## SOURCE RECORDS
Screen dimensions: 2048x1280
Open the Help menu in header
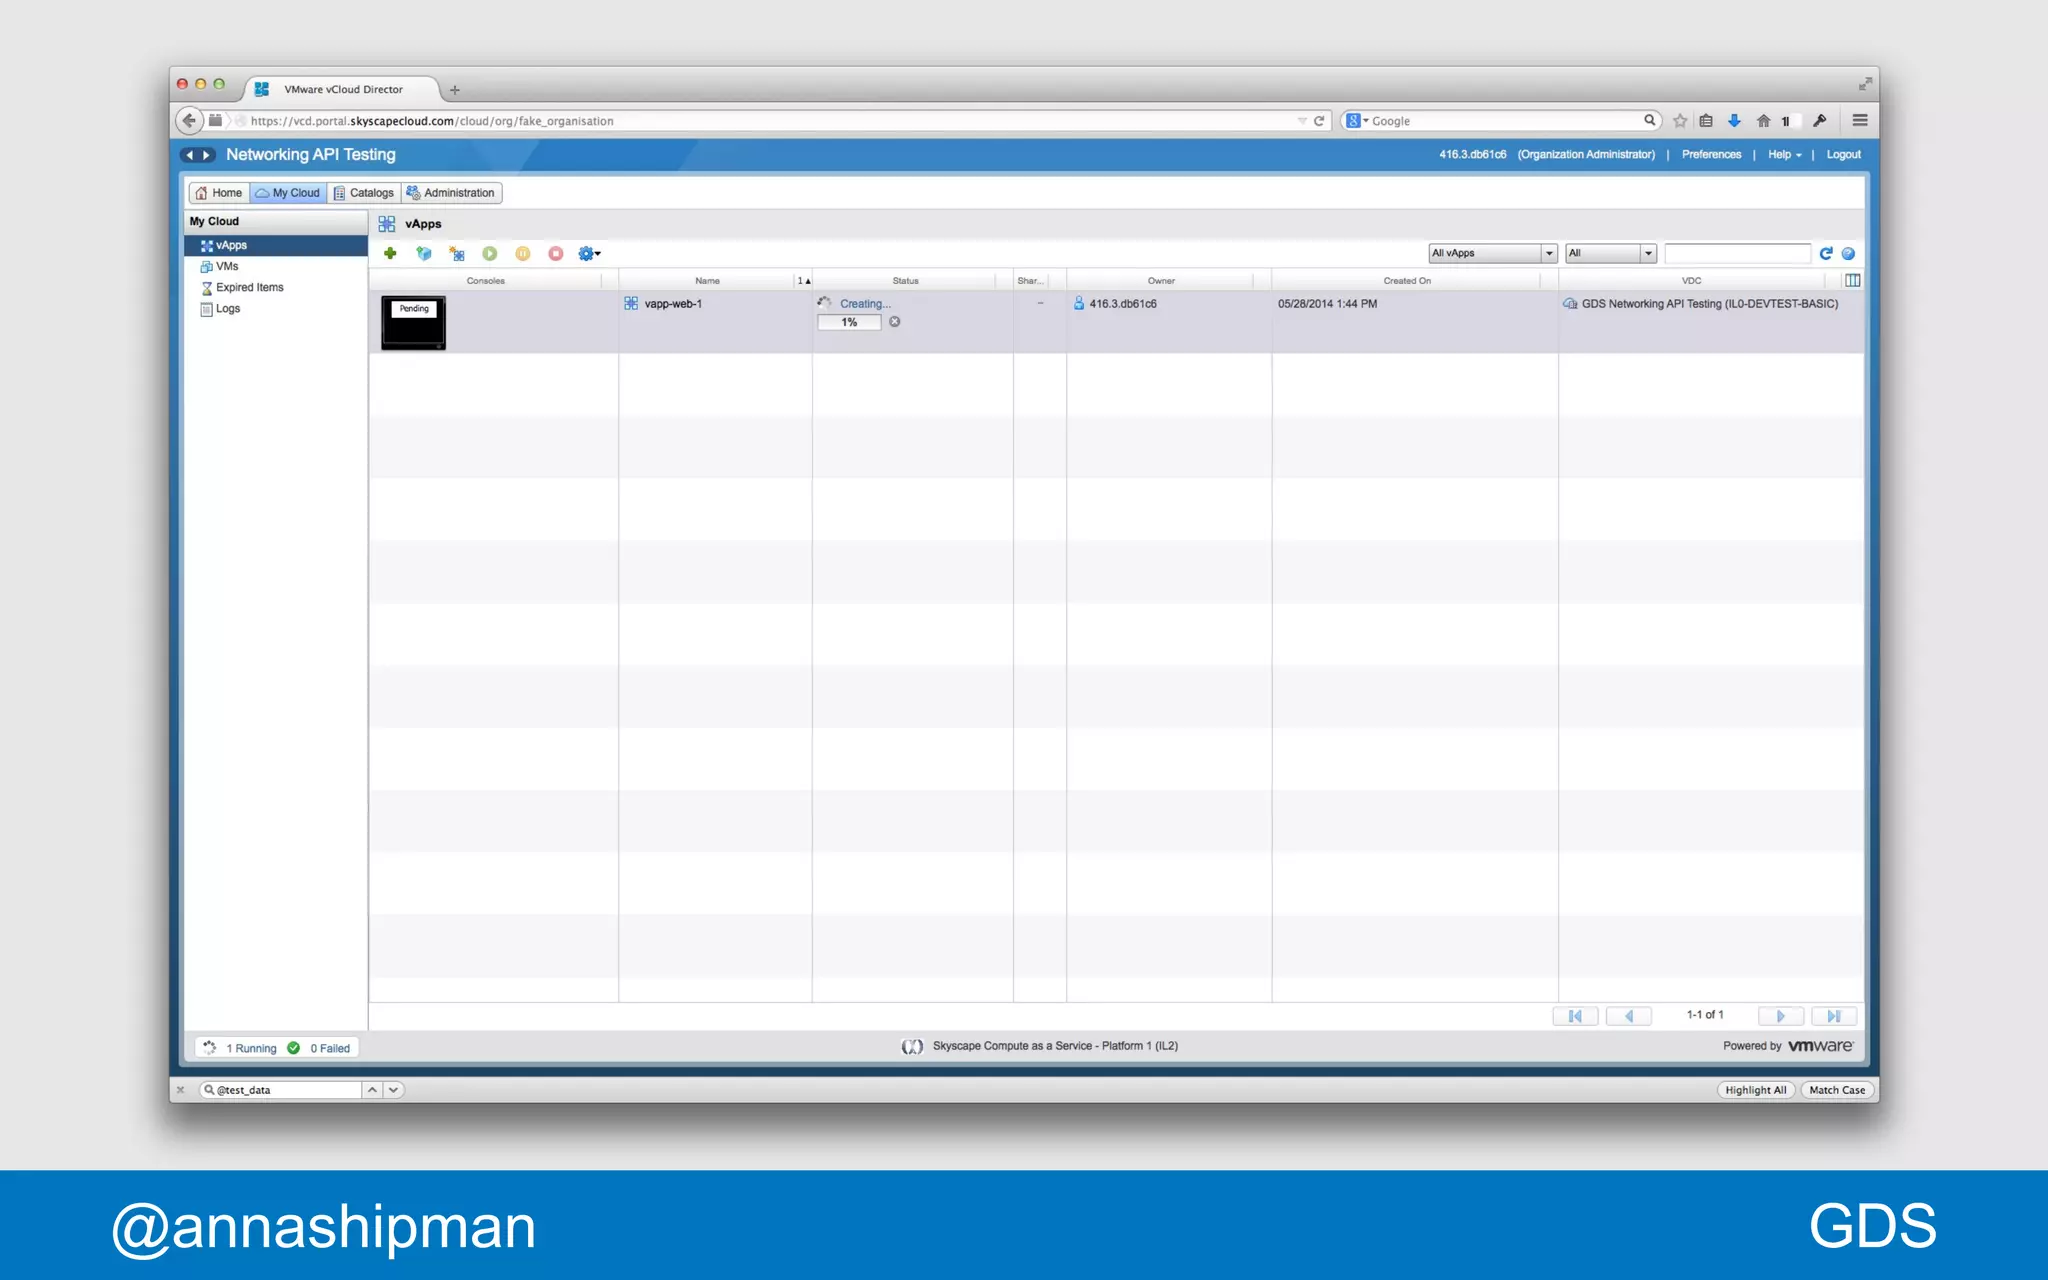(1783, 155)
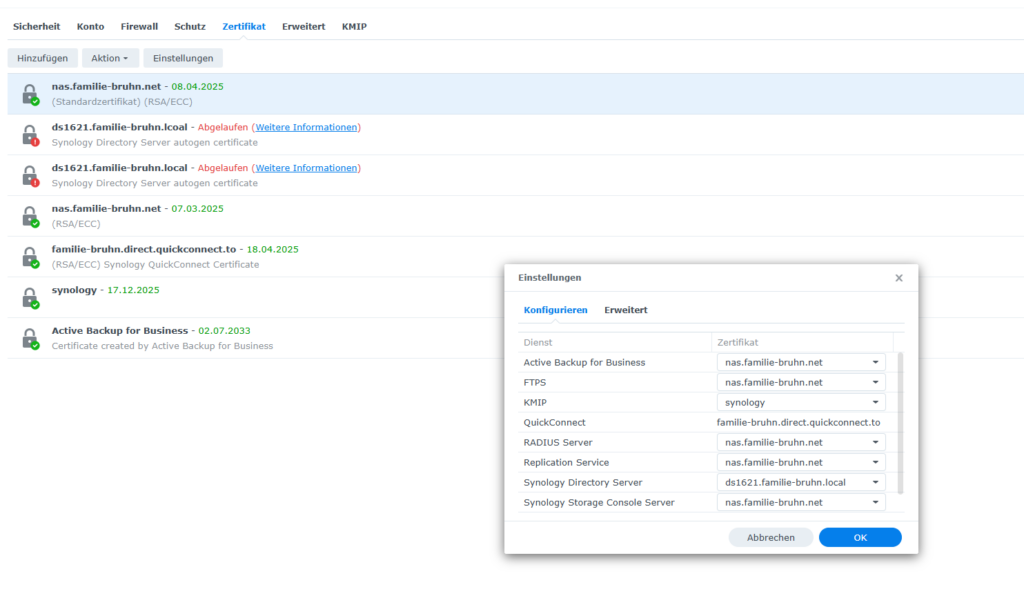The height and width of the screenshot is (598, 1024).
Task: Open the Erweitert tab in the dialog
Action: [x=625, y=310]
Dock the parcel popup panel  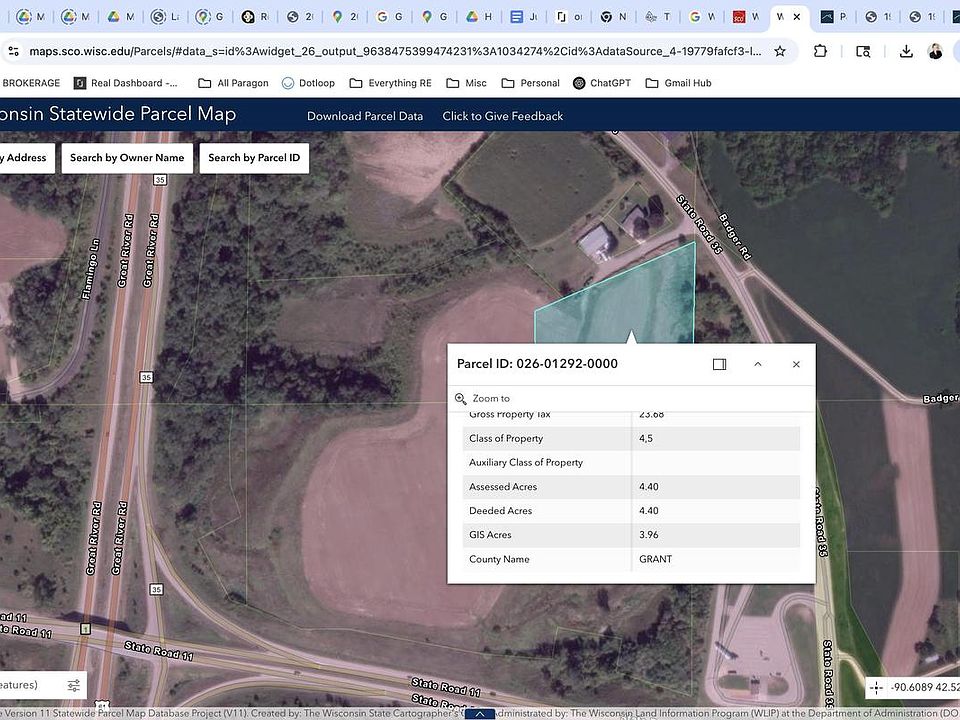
* * *
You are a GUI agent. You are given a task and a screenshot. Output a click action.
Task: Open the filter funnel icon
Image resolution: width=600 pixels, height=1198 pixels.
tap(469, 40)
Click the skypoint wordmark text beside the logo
--
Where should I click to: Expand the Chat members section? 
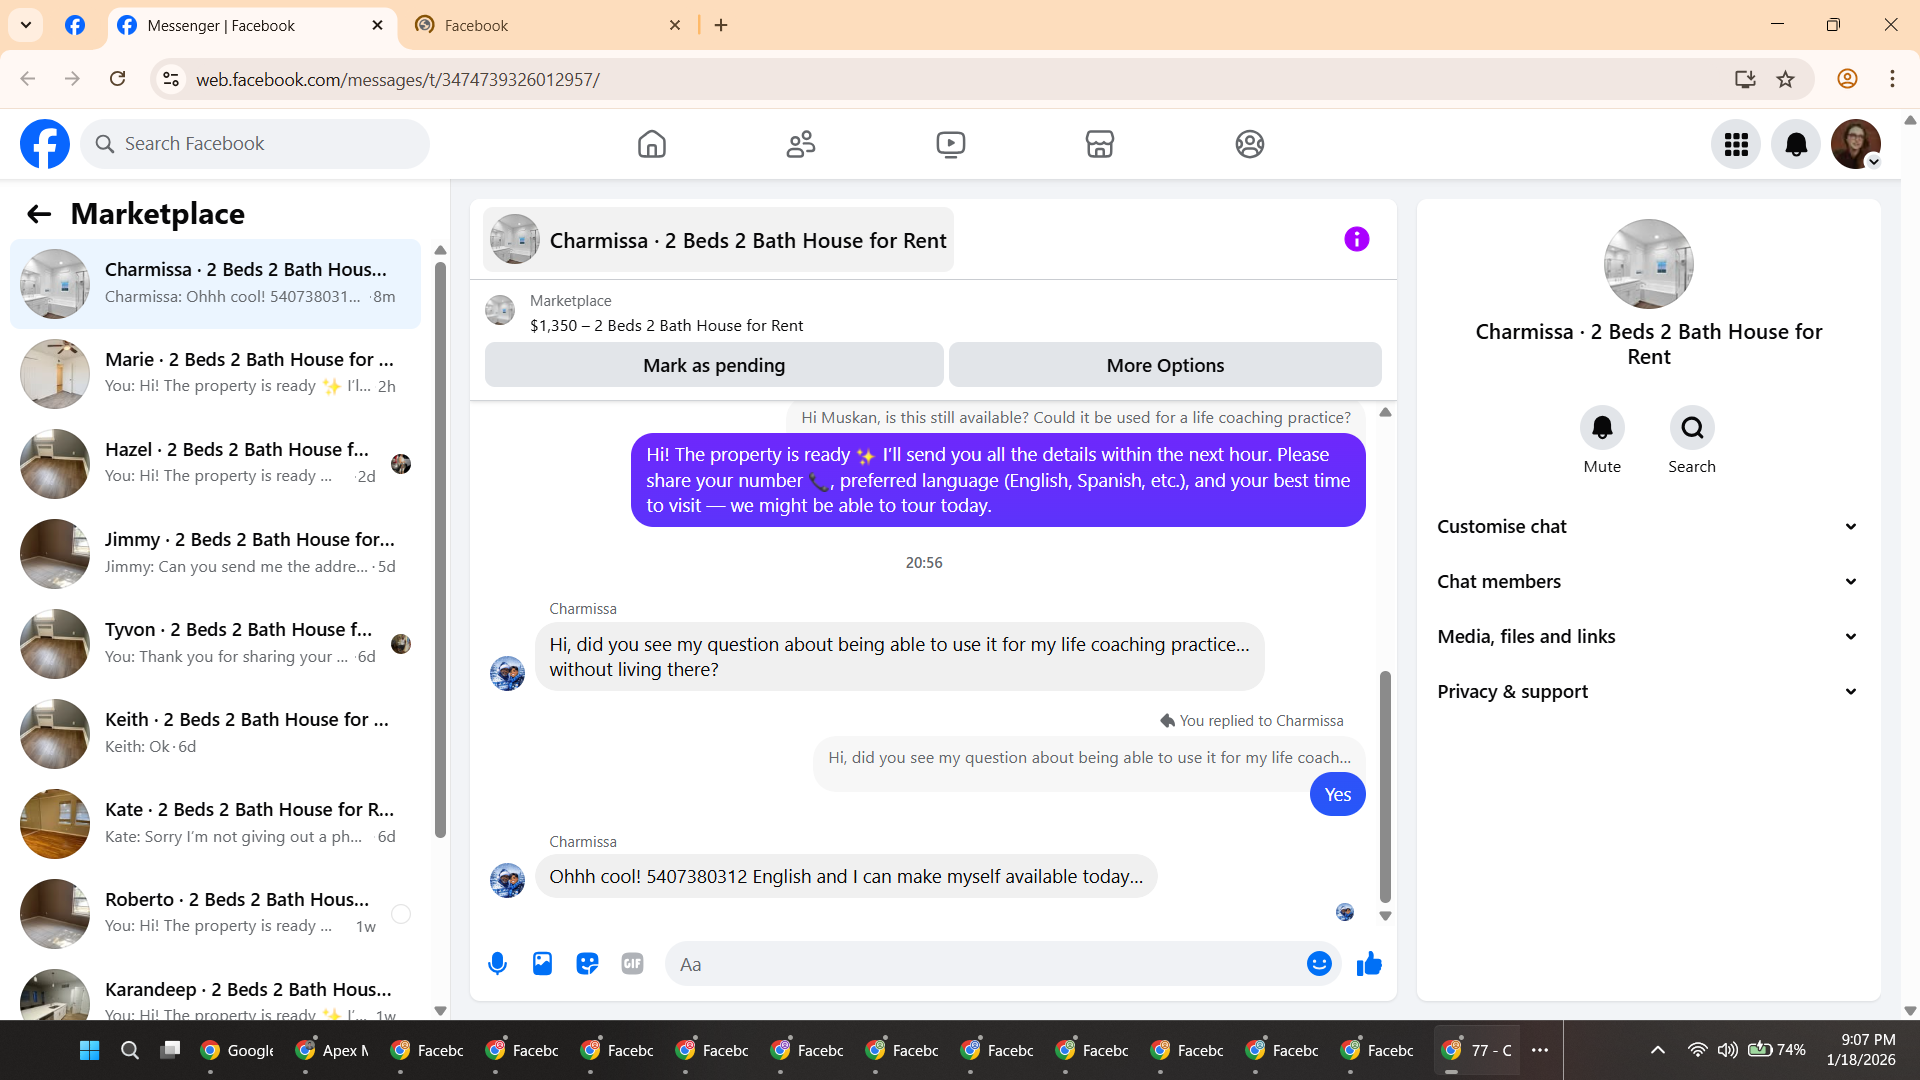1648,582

## WHAT IS ASKED
List the entries above as a numbered list, starting at the line containing "You are a GUI" and ending at the line containing "Click the skypoint", with both of those lines included and any blank lines left out.

## SOLVED EXERCISE
1. You are a GUI agent. You are given a task and a screenshot. Output a click action.
2. Task: Open the filter funnel icon
3. Image resolution: width=600 pixels, height=1198 pixels.
4. tap(469, 40)
5. Click the skypoint wordmark text beside the logo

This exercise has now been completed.